EARLVILLE — The opening of three exhibits will be marked with a reception from 1 to 3 p.m. Saturday, May 6, at Earlville Opera House at 18 E. Main St. in Earlville.
According to a media release, in the East Gallery will be textile artist Maren True who recently moved to Sherburne from Arizona. She is an aspiring Fantasy novelist and double majored in psychology and Medieval & Renaissance Studies at Colorado College. Her show of felt pieces “A Tale of Tangled Textiles” a speaks to the varied experience of magic from a dragon who’d love to snare its prey in a conversation, to landscapes of subtle enchantment.
“Felt is created by tangling fibers. Transforming a one-dimensional line, into a creature of not two, or three, but four. Tangling is inherently something that tells a story of its travels through time. The fibers trace the path they traversed. They find strength in their turning points, from the others they entwine with.
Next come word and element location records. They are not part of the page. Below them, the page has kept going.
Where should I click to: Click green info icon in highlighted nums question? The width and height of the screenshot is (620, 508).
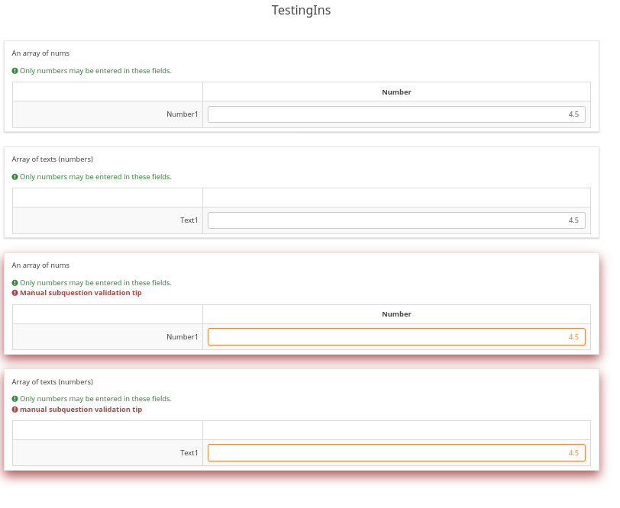coord(15,283)
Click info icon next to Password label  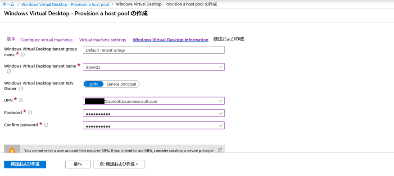[x=30, y=112]

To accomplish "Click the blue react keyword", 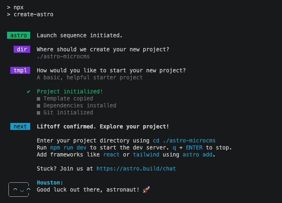I will coord(111,155).
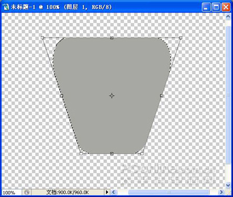This screenshot has height=197, width=233.
Task: Open the document info arrow menu
Action: 107,192
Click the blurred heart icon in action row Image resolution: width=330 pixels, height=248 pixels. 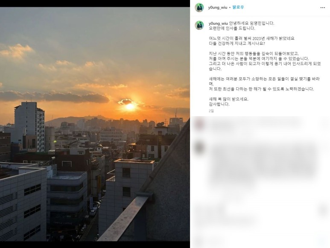click(199, 210)
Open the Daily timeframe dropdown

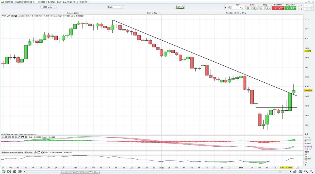tap(116, 7)

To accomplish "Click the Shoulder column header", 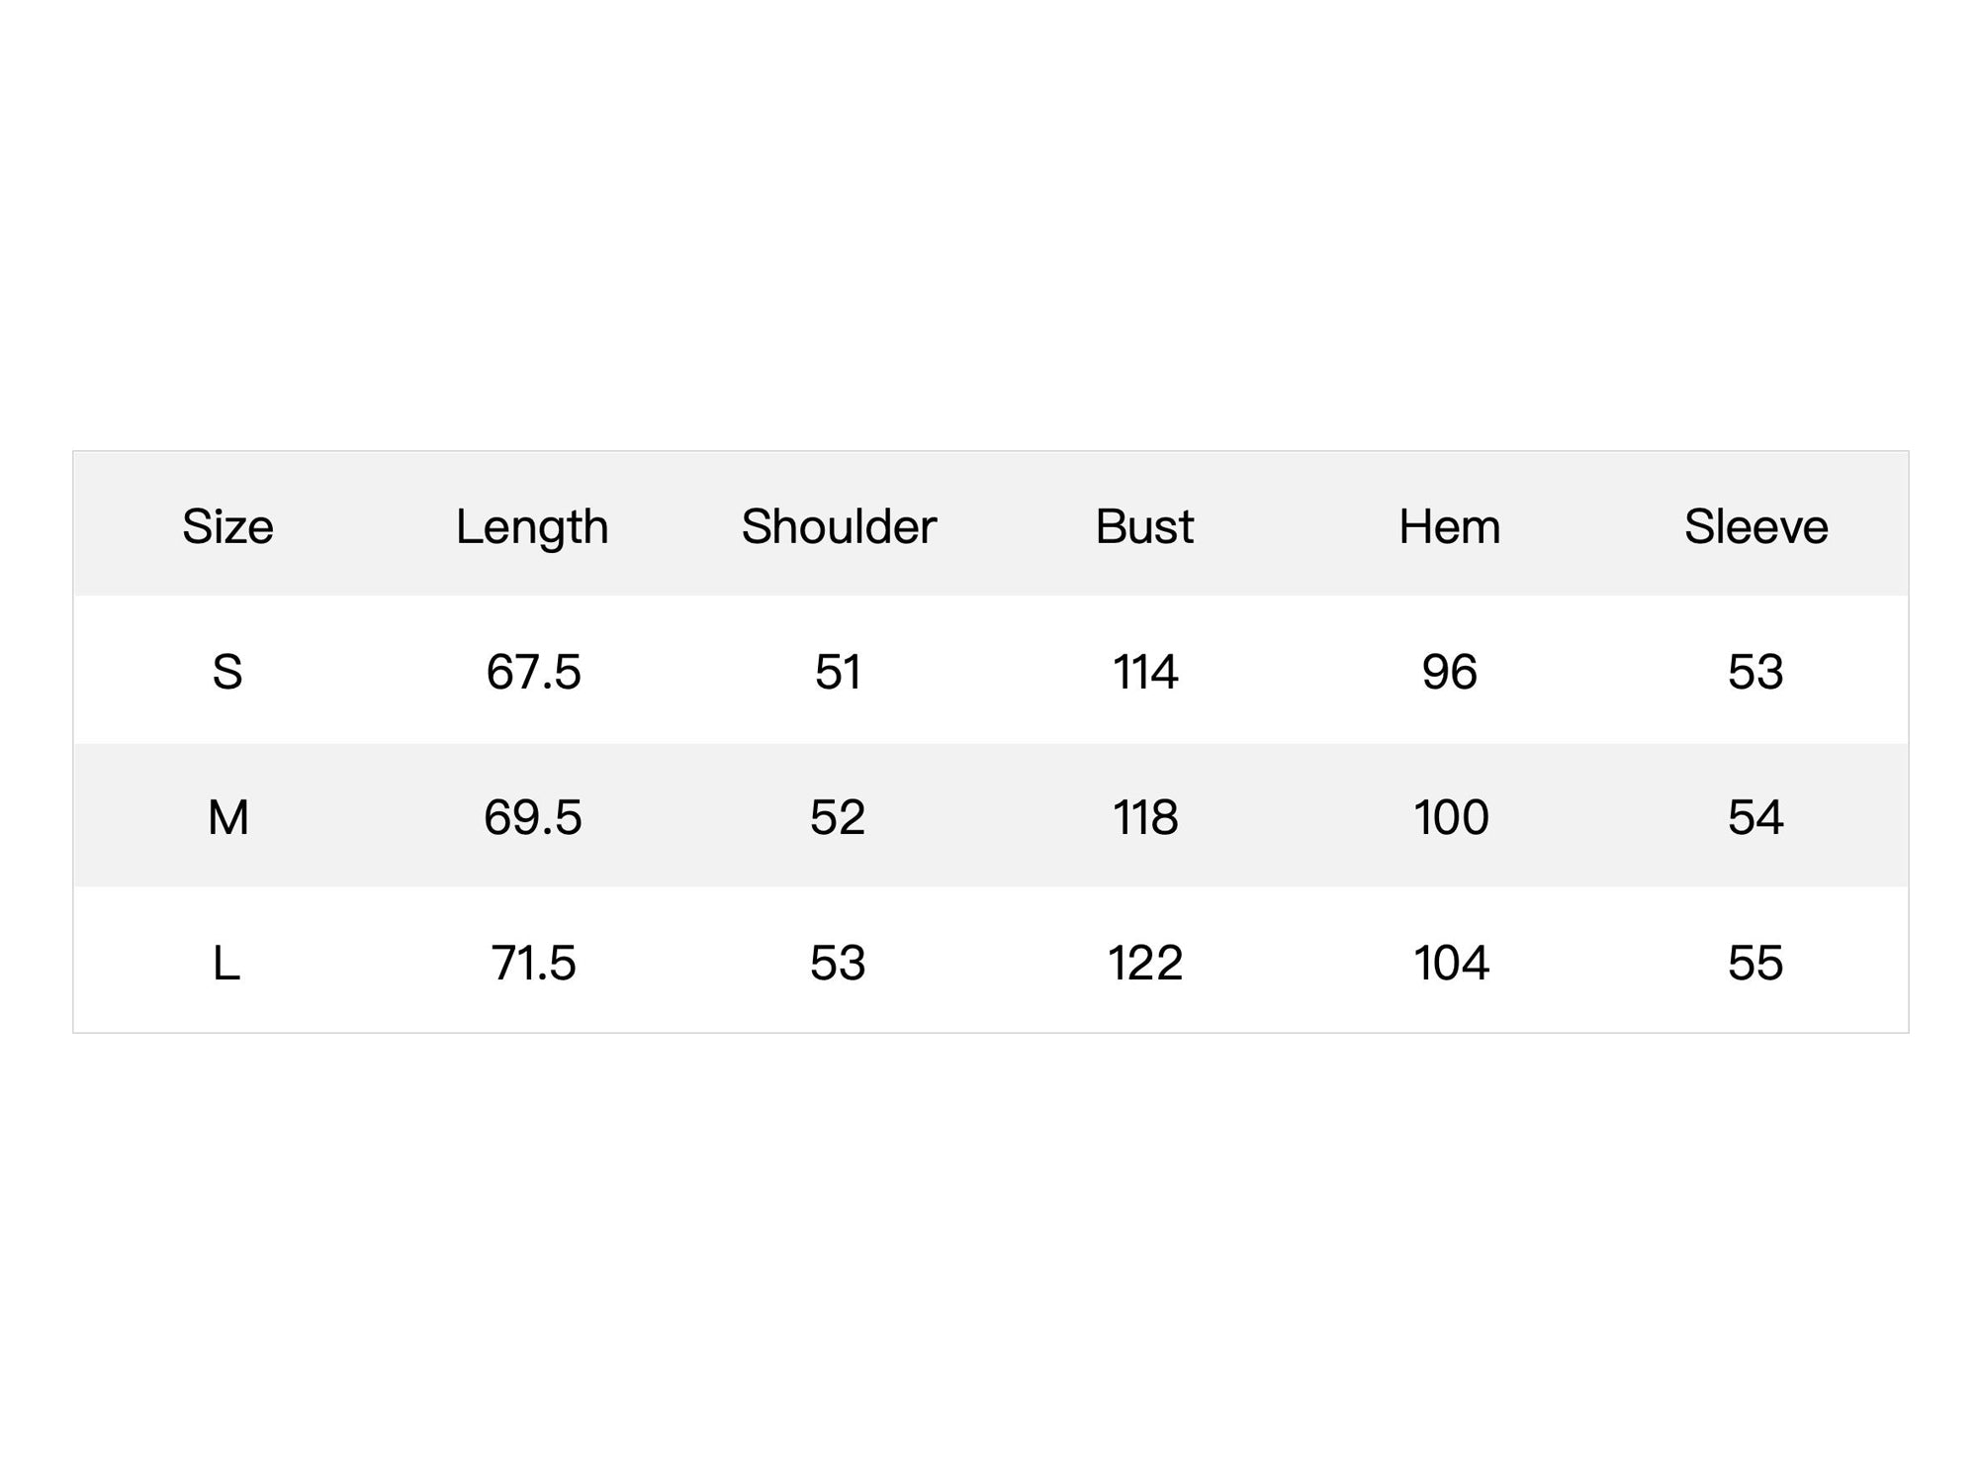I will 839,526.
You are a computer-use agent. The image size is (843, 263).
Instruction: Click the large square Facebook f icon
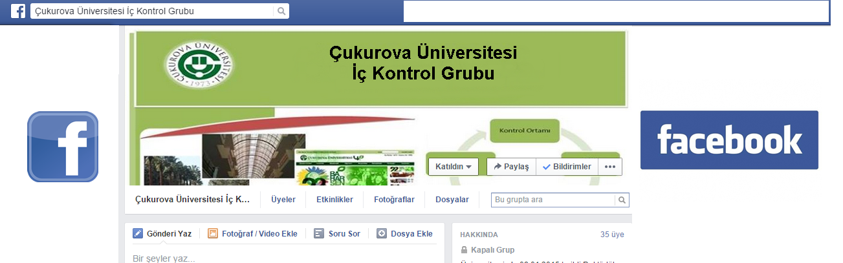tap(63, 147)

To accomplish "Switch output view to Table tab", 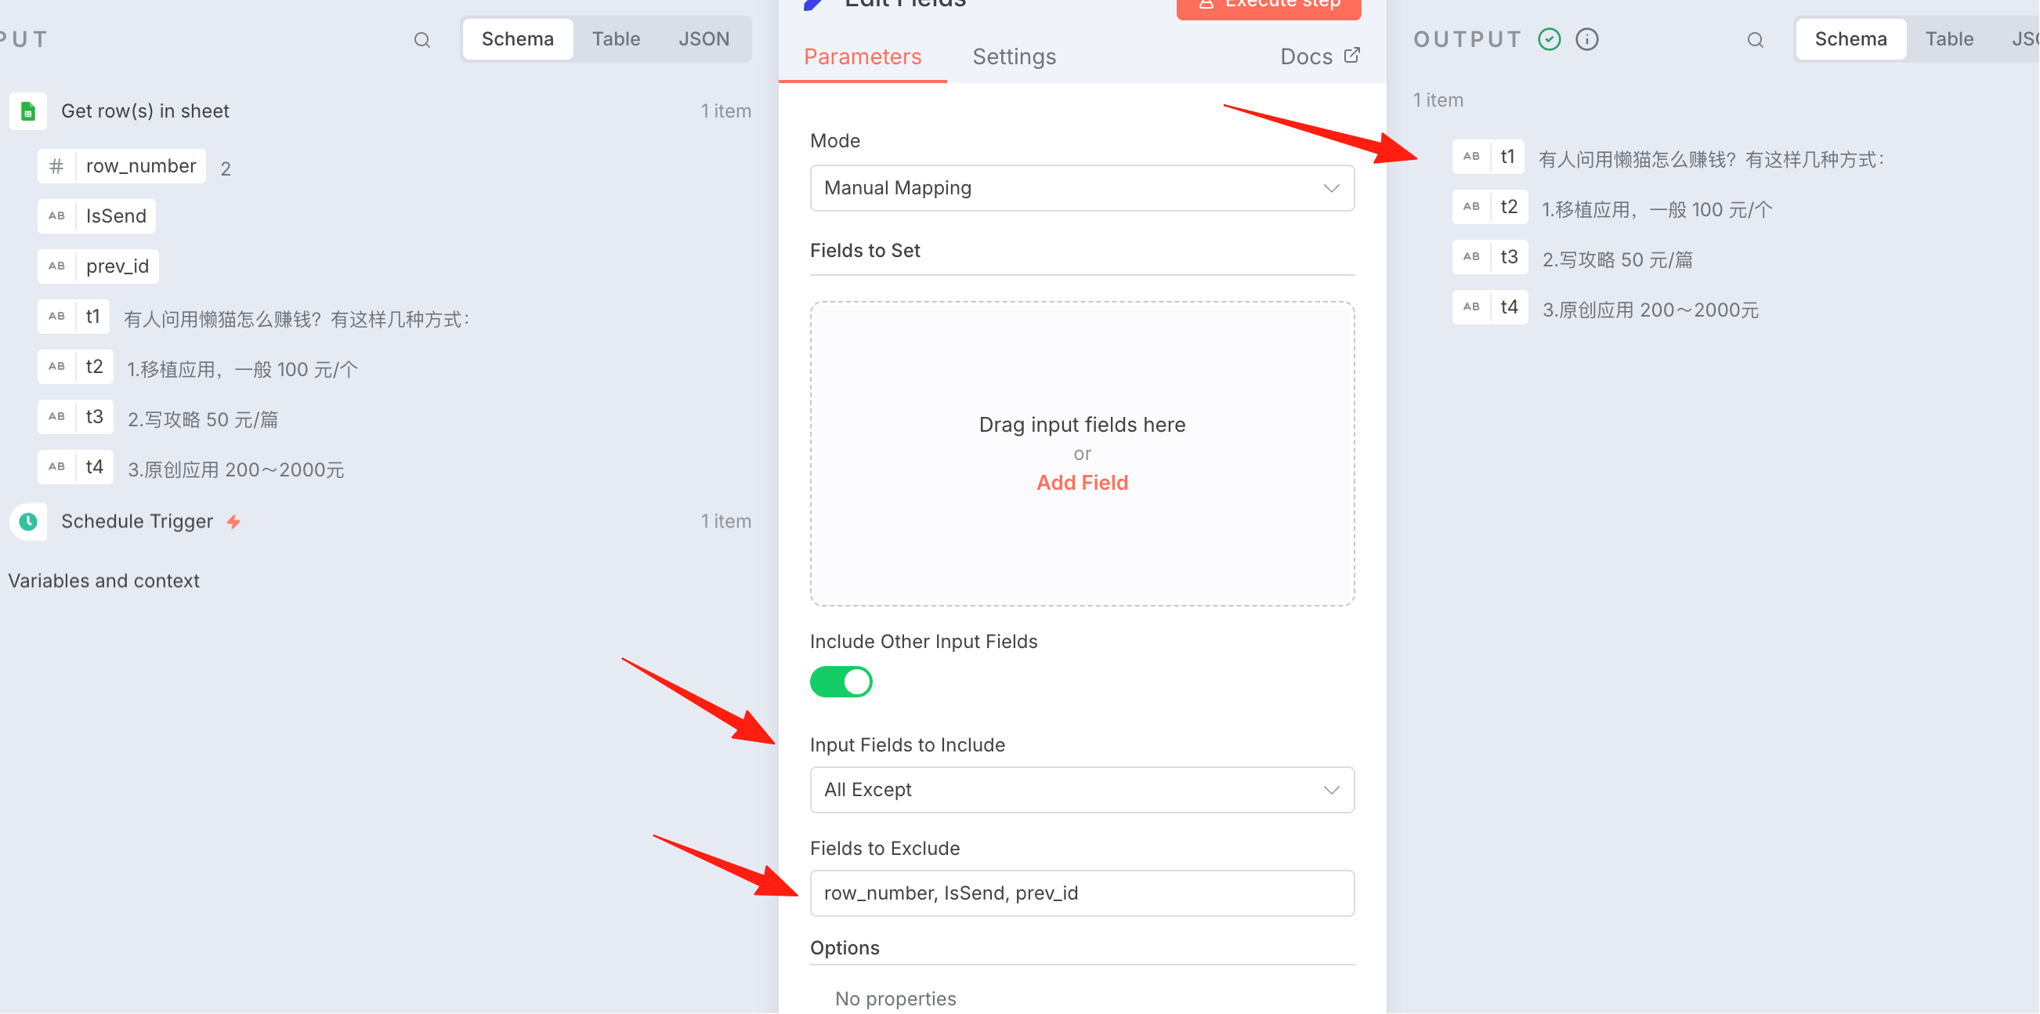I will click(x=1949, y=39).
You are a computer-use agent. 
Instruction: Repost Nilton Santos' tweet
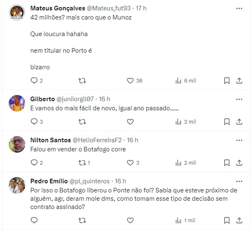coord(82,163)
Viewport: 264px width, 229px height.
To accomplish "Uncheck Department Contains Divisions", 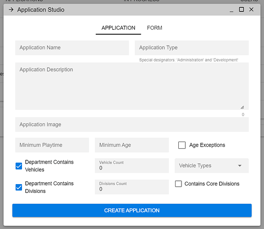I will [x=19, y=187].
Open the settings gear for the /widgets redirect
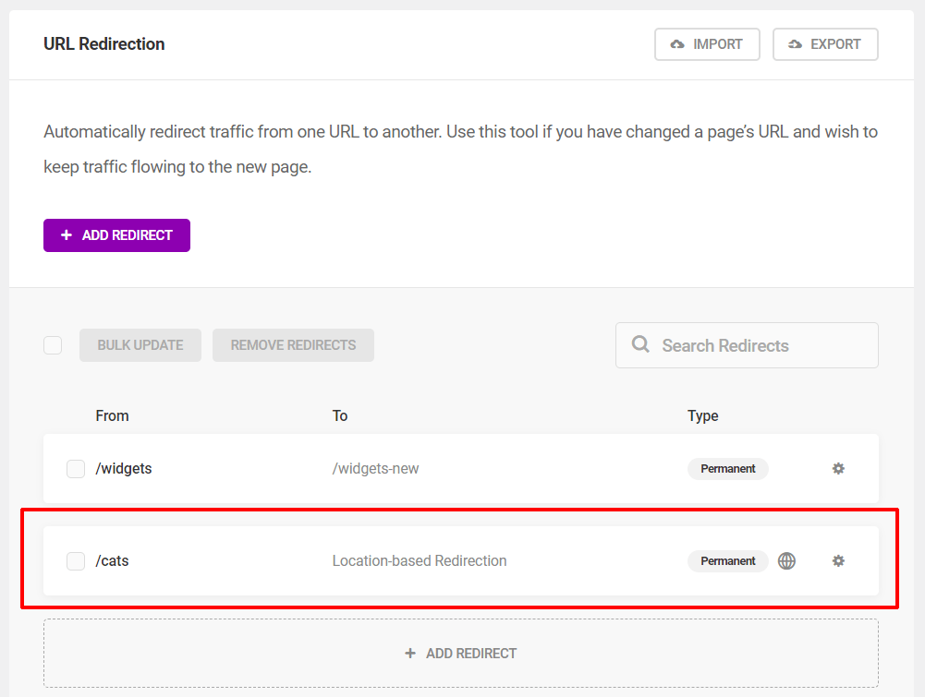 (x=838, y=468)
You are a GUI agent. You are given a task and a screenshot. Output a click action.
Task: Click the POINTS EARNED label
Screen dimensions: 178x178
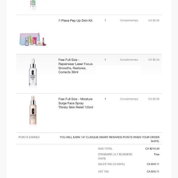(x=29, y=137)
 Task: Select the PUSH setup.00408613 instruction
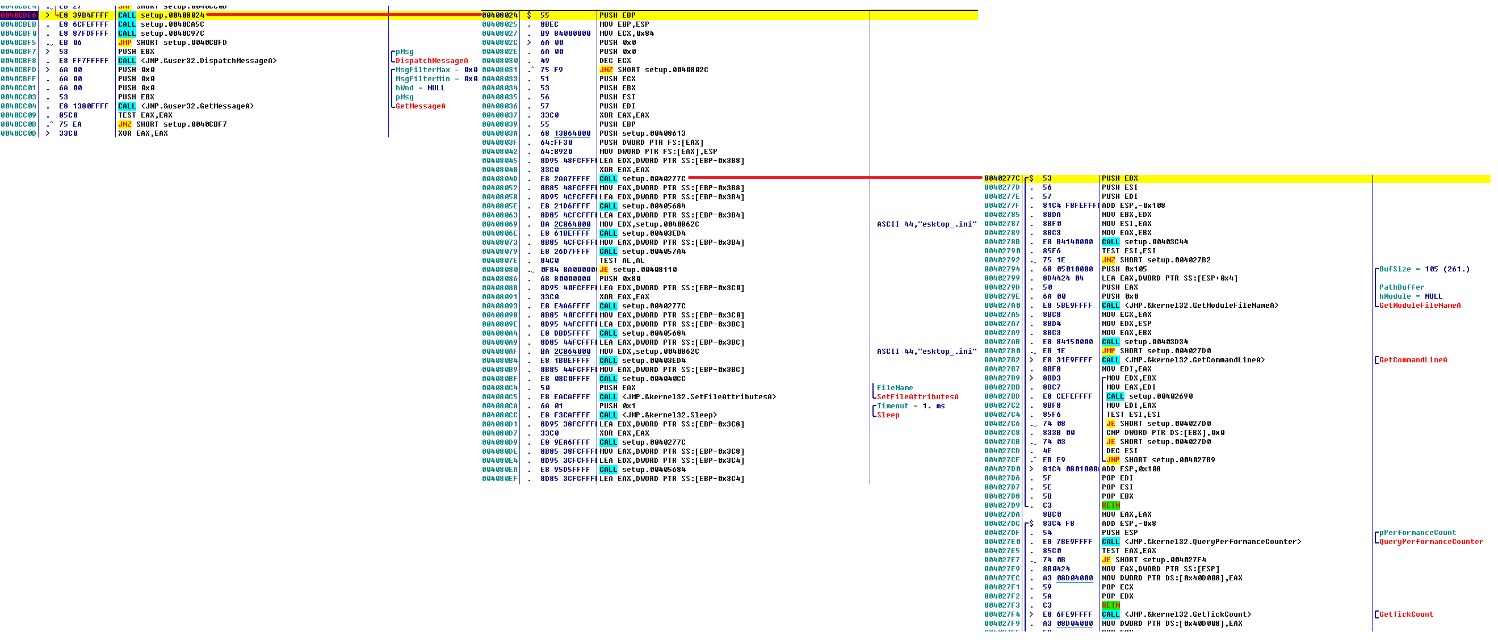tap(642, 133)
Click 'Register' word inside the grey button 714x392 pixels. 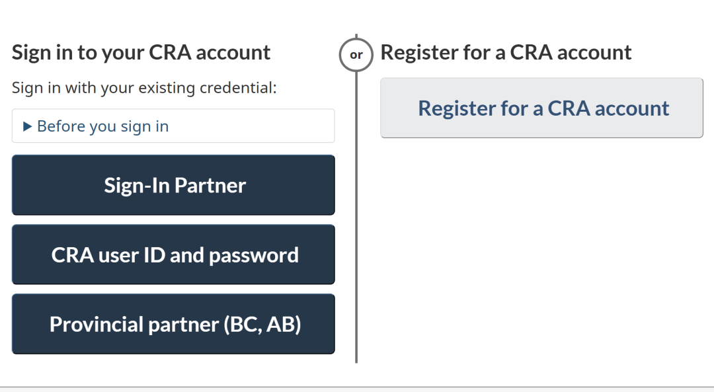click(456, 108)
They tell a collaborative tale. The viewer can only see the surface of it, trace strands where they leap to light, the depths lay hidden. Life is a tangle. Your hands mold it, but they don’t control it. You’ll find the eyes to see the beauty in the moment, by unhooking your heartstrings from the losing battle of what they can’t keep” True stated in the release.
A multi-media video installation called “Crow Calls Twice” by artist Steph Joyce will be featured in the West Gallery. Joyce is a transdisciplinary artist and researcher based in Leipzig, Germany. Through situated encounters and installations with material and temporal elements, such as textiles, objects, performances, videos, or audio pieces, Joyce centers the aesthetics and effects of subjective and interdependent relations. Joyce’s work has been presented in Germany, Latvia, Greece, Lithuania, Italy, and the U.S. at various artist-run spaces, institutions, and in public spaces.
In the Arts Café will be Bill McLaughlin with his color photography exhibit “Face to Face: Portraits from the Precipice.” McLaughlin is a self-taught landscape painter and photographer living and working from his organic homestead in New Berlin. His paintings are predominately influenced by artists of the Tonalist Movement of the late 19th century which emphasized mood and atmosphere while seeking to evoke emotion in the viewer. He is particularly interested in the “power of the portrait” as a vehicle to call attention to marginalized populations and also to combat the growing voices of division and exclusion.
A previous photography project, “Living in Limbo: Portraits from the Border,” was exhibited throughout Central New York during the last two years. The latest exhibit continues the use of portraits to explore and celebrate the rich diversity of the upstate community while seeking to neutralize the rising tide of hate and bigotry.
The three exhibits will remain until June 24.
Earlville Opera House annually presents from 12 to 15 solo exhibits of regional and national contemporary visual artists in all media. Galleries also feature annual group shows highlighting regional artists as well as an annual exhibit of contemporary and traditional quilt artists. Curators may also propose group exhibits.